Replicate is an API for machine learning models. It currently hosts models like Llama v2, Gemma, and Mistral/Mixtral.

To run a model, specify the Replicate model name and version, like so:

replicate:replicate/llama70b-v2-chat:e951f18578850b652510200860fc4ea62b3b16fac280f83ff32282f87bbd2e48

Examples

Here's an example of using Llama on Replicate.
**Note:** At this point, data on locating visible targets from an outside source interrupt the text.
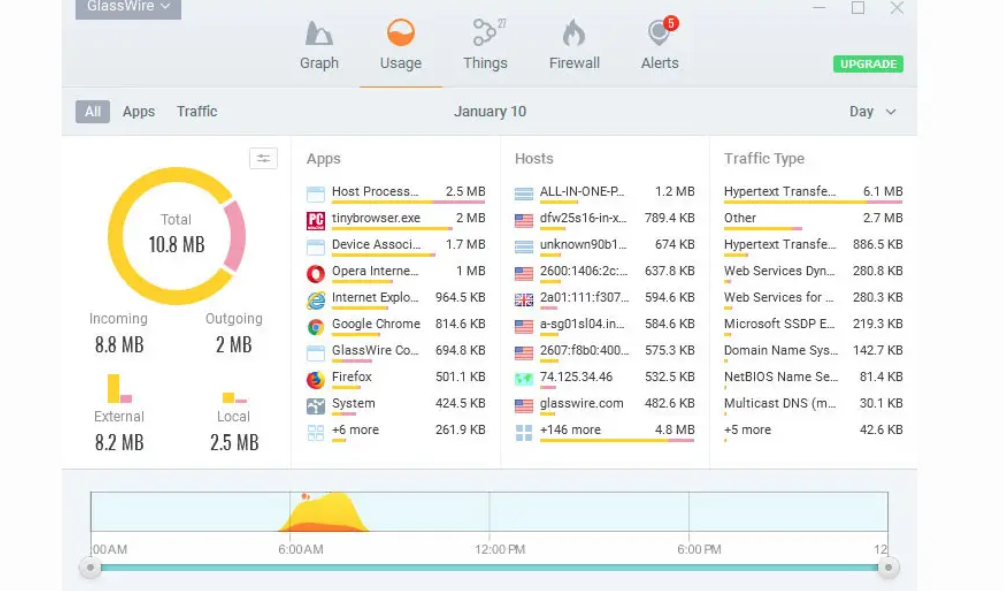Open the Alerts icon with badge

tap(659, 34)
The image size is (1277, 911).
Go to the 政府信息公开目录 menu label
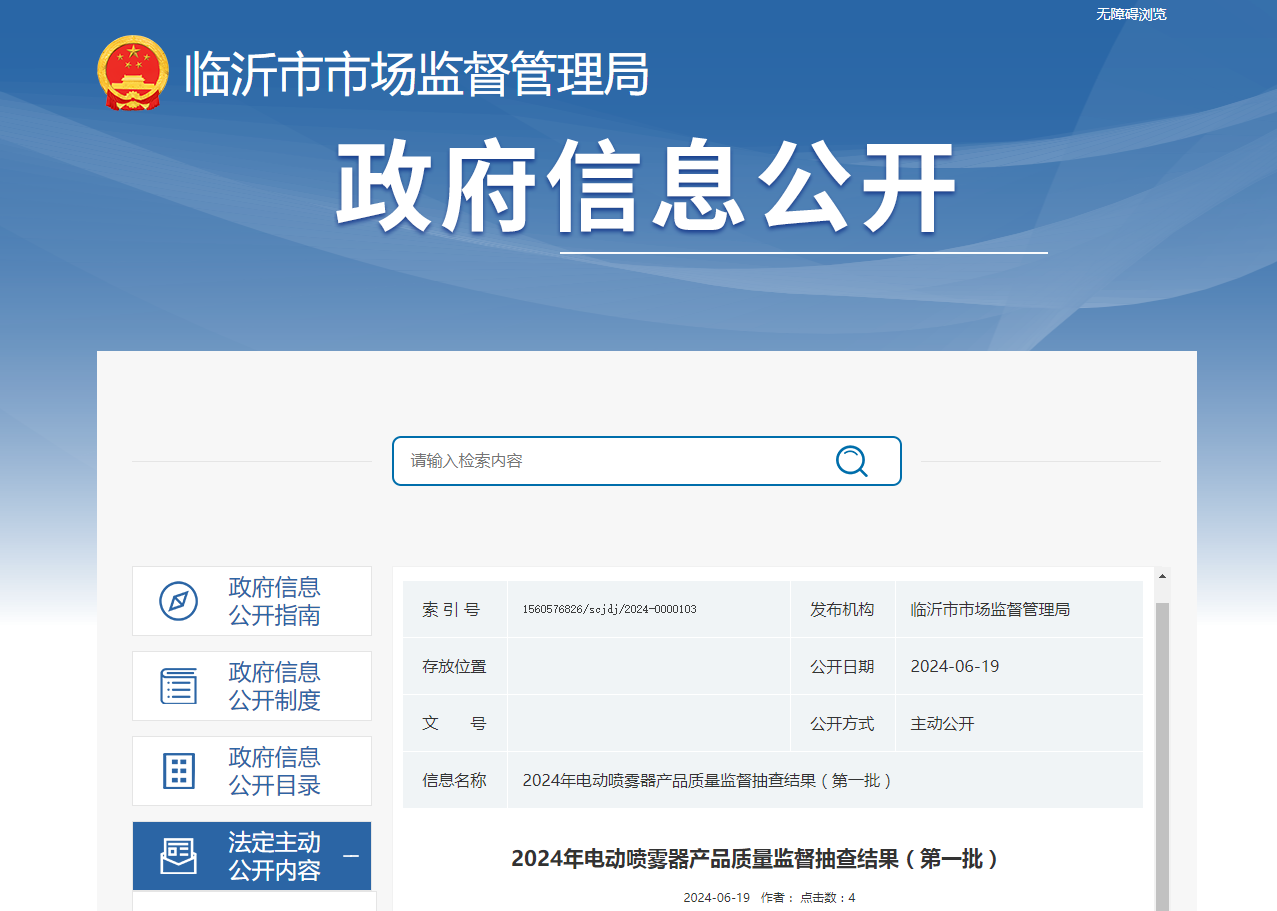(274, 771)
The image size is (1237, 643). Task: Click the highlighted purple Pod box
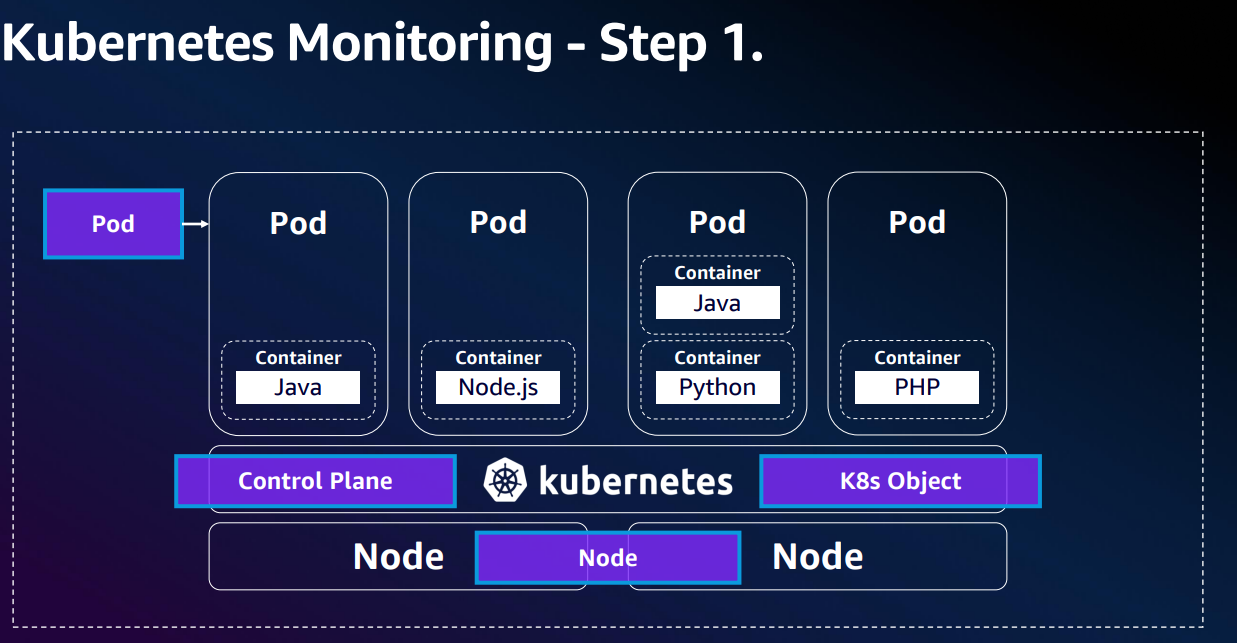[112, 224]
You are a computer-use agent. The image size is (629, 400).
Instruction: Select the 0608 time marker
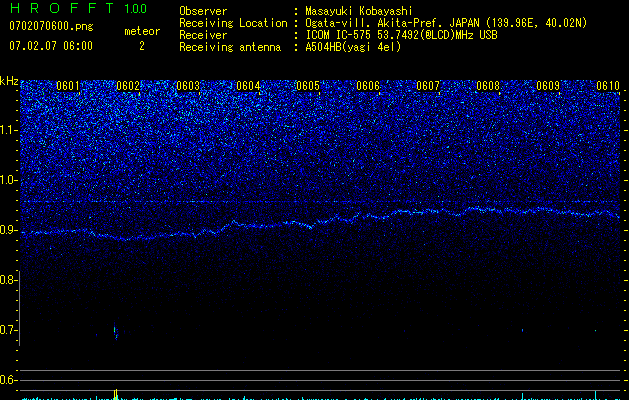tap(488, 86)
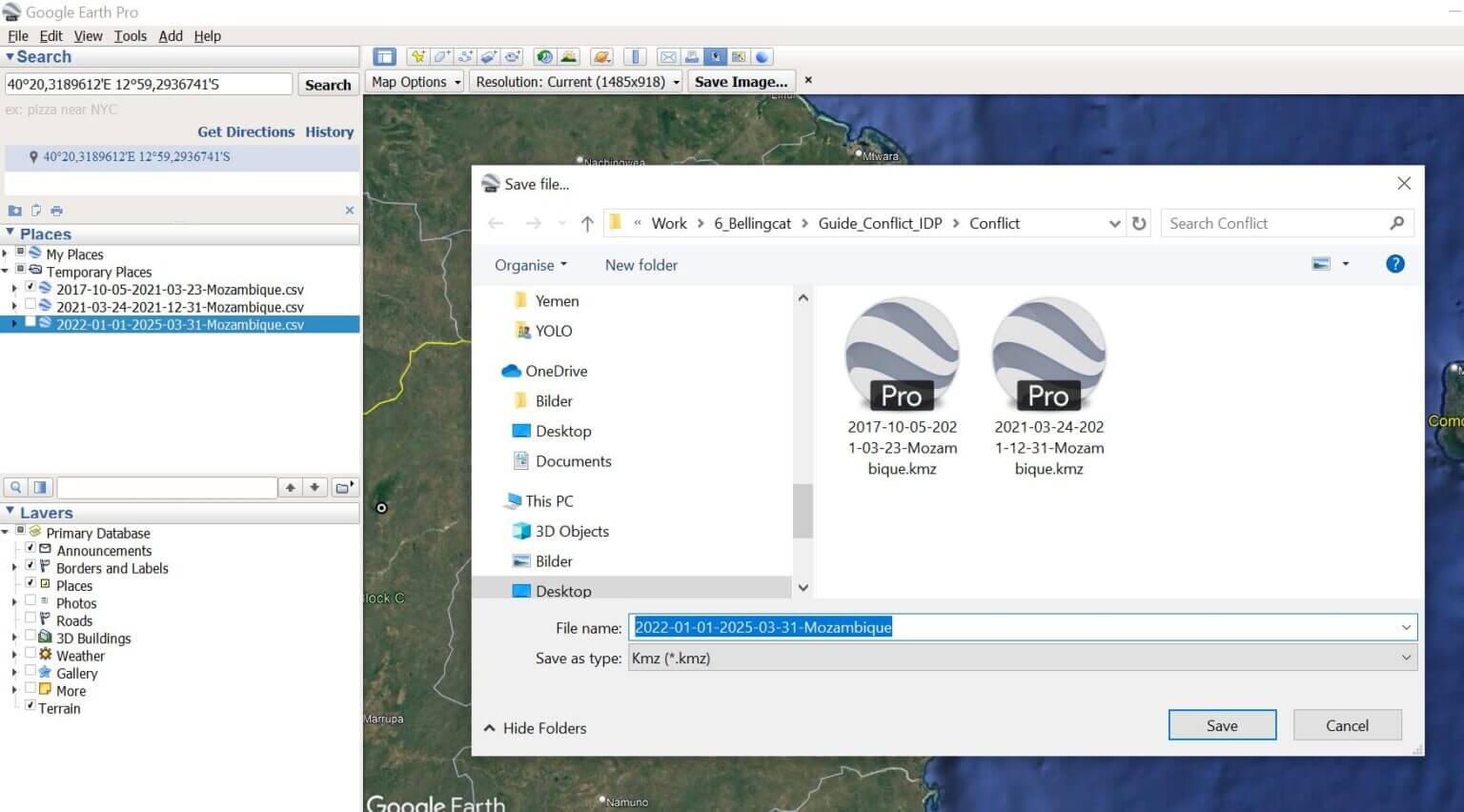Open the Save as type dropdown

tap(1022, 658)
In the case of Llama, the version hash and everything under config is optional:

providers:
- id: replicate:meta/llama-2-7b-chat
config:
temperature: 0.01
max_length: 1024
prompt:
prefix: '[INST] '
suffix: ' [/INST]'

Here's an example of using Gemma on Replicate. Note that unlike Llama, it does not have a default version, so we specify the model version:

providers:
- id: replicate:google-deepmind/gemma-7b-it:2790a695e5dcae15506138cc4718d1106d0d475e6dca4b1d43f42414647993d5
config:
temperature: 0.01
max_new_tokens: 1024
prompt:
prefix: "<start_of_turn>user\n"
suffix: "<end_of_turn>\n<start_of_turn>model"

Configuration

The Replicate provider supports several configuration options that can be used to customize the behavior of the models, like so:

ParameterDescription
temperatureControls randomness in the generation process.
max_lengthSpecifies the maximum length of the generated text.
max_new_tokensLimits the number of new tokens to generate.
top_pNucleus sampling: a float between 0 and 1.
top_kTop-k sampling: number of highest probability tokens to keep.
repetition_penaltyPenalizes repetition of words in the generated text.
system_promptSets a system-level prompt for all requests.
stop_sequencesSpecifies stopping sequences that halt the generation.
seedSets a seed for reproducible results.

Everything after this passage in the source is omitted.